# EXERCISE REQUIREMENTS:
Please copy exactly the lines from the top of the data through the line containing "Given: Click CF", and nothing else.

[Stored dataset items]
[Start of section]

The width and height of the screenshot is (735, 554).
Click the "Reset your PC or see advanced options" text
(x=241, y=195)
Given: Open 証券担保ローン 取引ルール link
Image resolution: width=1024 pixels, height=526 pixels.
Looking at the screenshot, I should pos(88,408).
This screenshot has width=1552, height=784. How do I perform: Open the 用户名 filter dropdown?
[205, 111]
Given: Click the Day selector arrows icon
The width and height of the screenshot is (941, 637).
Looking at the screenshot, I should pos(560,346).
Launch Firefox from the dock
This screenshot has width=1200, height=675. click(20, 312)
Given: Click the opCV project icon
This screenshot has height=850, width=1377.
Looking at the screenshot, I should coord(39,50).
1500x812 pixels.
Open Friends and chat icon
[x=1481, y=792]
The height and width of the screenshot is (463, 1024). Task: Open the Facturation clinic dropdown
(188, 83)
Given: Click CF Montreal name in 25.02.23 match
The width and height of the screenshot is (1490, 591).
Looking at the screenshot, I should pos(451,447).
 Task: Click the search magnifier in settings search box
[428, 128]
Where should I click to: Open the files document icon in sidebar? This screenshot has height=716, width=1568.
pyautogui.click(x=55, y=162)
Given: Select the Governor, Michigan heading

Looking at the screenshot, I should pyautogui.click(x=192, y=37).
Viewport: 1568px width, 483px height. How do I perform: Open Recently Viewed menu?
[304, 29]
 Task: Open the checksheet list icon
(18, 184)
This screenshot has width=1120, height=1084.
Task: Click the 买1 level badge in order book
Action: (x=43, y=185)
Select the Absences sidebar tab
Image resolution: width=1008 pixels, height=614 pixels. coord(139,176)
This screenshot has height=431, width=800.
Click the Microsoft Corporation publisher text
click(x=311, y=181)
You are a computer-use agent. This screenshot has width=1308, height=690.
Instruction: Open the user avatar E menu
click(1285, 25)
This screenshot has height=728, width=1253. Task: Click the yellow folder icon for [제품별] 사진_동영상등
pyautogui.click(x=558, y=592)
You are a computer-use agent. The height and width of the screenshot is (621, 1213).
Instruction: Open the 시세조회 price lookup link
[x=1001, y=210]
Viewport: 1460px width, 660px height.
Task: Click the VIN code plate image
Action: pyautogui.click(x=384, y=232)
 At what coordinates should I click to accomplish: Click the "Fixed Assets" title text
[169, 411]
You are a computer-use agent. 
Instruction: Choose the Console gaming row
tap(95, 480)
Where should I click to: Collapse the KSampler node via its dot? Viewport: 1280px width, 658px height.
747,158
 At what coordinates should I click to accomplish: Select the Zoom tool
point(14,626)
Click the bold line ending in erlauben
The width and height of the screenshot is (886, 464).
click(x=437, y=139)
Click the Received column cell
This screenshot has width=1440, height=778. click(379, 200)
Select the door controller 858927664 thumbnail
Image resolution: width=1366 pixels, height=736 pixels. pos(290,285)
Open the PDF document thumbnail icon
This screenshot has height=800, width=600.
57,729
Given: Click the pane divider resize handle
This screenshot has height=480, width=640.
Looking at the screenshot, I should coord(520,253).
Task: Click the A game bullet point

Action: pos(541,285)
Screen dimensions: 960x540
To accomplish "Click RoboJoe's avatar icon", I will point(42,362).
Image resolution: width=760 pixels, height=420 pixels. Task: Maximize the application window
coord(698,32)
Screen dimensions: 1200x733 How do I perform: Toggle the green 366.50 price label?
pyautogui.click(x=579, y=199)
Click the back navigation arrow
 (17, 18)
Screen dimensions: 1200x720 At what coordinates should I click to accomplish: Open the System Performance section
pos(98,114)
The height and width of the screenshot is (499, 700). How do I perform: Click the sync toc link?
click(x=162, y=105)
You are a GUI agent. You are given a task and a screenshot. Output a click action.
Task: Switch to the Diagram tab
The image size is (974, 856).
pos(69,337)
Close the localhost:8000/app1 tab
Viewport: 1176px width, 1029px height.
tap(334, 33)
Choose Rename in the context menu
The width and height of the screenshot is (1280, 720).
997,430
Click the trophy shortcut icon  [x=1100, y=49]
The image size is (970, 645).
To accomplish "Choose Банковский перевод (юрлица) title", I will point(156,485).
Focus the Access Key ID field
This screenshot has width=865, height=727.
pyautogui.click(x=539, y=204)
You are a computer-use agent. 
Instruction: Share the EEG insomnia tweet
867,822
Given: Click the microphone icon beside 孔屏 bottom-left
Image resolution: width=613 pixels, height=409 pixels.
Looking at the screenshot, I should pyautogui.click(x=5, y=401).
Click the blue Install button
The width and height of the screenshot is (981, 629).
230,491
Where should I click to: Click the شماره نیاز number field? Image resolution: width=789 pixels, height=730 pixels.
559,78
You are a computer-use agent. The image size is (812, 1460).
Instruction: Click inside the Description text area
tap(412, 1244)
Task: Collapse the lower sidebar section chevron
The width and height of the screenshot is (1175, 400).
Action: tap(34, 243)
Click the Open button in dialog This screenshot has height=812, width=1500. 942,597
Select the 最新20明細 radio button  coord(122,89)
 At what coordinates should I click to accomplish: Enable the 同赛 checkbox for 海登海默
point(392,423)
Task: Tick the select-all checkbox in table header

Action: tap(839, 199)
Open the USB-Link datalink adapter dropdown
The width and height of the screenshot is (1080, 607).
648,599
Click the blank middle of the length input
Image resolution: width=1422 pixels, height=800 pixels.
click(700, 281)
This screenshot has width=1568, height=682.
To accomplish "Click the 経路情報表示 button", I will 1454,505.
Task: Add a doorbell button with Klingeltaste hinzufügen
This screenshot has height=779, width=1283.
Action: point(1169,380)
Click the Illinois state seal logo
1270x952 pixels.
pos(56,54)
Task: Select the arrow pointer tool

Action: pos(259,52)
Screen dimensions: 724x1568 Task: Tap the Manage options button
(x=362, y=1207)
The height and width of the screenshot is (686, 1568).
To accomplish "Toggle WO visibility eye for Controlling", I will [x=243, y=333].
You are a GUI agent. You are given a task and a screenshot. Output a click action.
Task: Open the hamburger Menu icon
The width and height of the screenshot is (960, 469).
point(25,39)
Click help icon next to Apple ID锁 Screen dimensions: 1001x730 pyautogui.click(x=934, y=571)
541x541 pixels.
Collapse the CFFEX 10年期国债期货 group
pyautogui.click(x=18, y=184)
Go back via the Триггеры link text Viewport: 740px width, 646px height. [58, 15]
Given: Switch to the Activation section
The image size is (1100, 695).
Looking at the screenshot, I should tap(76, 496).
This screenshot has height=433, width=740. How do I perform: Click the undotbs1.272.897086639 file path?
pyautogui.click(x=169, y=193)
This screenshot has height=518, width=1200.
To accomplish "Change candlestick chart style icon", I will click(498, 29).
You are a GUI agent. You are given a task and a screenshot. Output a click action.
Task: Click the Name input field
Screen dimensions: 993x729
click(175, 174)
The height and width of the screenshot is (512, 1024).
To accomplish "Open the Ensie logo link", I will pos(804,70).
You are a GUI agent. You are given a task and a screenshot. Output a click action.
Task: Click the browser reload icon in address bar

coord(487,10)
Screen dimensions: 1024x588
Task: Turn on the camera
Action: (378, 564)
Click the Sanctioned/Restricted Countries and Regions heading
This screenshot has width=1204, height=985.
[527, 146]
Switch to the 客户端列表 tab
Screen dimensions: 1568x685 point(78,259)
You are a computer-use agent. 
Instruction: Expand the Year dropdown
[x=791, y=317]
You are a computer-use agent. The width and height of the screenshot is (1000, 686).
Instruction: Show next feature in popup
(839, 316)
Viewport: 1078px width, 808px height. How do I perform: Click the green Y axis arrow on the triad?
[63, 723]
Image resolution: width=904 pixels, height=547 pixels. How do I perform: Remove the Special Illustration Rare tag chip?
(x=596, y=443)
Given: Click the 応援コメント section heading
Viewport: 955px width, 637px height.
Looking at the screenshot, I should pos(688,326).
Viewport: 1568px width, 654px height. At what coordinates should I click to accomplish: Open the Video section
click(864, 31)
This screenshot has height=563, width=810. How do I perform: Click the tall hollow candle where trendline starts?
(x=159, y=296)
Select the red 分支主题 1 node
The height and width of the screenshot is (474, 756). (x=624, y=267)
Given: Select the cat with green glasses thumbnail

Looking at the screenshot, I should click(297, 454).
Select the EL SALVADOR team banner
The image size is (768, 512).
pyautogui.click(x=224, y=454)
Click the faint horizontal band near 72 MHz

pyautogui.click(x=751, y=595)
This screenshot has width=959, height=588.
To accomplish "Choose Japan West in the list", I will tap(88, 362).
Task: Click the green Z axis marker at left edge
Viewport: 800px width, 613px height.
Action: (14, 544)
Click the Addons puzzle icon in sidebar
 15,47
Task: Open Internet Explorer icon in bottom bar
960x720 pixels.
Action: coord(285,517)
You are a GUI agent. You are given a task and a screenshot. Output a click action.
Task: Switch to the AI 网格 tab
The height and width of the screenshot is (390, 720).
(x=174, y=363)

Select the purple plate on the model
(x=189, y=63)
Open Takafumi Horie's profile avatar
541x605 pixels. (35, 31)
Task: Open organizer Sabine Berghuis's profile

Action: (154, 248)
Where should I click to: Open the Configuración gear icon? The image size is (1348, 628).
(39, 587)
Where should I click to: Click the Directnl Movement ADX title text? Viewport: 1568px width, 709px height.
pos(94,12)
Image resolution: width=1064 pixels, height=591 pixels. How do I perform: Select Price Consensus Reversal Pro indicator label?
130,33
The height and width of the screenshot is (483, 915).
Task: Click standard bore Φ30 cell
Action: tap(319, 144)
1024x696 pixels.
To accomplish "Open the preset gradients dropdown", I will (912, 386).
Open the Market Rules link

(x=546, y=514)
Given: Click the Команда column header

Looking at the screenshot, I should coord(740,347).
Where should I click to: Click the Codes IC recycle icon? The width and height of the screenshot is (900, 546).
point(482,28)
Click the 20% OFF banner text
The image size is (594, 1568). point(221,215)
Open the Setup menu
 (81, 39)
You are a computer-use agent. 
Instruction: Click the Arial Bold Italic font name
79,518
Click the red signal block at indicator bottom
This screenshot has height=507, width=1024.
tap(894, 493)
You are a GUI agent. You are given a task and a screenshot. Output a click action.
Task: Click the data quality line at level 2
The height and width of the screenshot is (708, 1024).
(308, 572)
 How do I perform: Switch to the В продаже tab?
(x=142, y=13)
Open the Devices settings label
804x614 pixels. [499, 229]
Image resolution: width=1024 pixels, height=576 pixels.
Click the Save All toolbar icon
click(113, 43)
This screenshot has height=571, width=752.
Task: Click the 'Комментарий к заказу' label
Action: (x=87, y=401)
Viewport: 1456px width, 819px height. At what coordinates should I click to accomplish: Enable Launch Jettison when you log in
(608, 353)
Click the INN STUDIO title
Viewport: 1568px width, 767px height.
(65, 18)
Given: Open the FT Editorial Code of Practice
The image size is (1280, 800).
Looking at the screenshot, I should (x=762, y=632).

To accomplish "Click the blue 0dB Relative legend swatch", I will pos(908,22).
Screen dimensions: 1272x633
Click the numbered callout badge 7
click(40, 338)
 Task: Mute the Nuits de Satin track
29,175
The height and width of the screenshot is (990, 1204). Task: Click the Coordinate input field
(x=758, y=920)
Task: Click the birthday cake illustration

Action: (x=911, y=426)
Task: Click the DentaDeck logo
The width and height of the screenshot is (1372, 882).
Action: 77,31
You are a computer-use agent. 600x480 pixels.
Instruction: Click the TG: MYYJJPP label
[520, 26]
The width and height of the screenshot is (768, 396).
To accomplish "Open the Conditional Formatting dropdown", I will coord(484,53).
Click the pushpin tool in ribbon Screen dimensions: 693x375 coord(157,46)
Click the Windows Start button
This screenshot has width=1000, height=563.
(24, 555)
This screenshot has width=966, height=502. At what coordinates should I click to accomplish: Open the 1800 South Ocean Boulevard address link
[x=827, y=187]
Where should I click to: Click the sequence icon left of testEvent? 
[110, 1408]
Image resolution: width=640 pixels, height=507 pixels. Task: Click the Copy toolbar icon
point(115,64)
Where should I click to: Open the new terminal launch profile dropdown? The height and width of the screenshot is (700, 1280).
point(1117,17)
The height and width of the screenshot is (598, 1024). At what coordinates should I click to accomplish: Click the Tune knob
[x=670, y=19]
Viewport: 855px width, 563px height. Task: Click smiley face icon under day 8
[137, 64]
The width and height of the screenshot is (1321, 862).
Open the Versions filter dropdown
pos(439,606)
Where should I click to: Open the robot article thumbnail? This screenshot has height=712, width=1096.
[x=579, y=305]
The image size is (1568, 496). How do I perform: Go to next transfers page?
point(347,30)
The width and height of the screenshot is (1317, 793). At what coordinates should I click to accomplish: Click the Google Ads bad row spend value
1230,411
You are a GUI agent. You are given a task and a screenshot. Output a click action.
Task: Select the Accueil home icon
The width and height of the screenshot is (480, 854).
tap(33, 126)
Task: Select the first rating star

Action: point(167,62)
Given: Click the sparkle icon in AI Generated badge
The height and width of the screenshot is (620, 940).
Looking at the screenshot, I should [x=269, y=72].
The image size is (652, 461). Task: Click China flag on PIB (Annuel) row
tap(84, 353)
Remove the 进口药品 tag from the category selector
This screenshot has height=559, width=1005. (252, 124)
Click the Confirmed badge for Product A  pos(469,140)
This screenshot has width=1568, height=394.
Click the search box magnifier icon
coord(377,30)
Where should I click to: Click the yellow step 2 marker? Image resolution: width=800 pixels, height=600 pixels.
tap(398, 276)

[End of section]

# TASK RESPONSE:
The width and height of the screenshot is (735, 554).
Click the "Reset your PC or see advanced options" text
(x=241, y=195)
Given: Open 証券担保ローン 取引ルール link
Image resolution: width=1024 pixels, height=526 pixels.
Looking at the screenshot, I should pos(88,408).
This screenshot has width=1552, height=784. How do I perform: Open the 用户名 filter dropdown?
[205, 111]
Given: Click the Day selector arrows icon
The width and height of the screenshot is (941, 637).
Looking at the screenshot, I should pos(560,346).
Launch Firefox from the dock
This screenshot has width=1200, height=675. click(20, 312)
Given: Click the opCV project icon
This screenshot has height=850, width=1377.
Looking at the screenshot, I should coord(39,50).
1500x812 pixels.
Open Friends and chat icon
[x=1481, y=792]
The height and width of the screenshot is (463, 1024). Task: Open the Facturation clinic dropdown
(188, 83)
Given: Click CF Montreal name in 25.02.23 match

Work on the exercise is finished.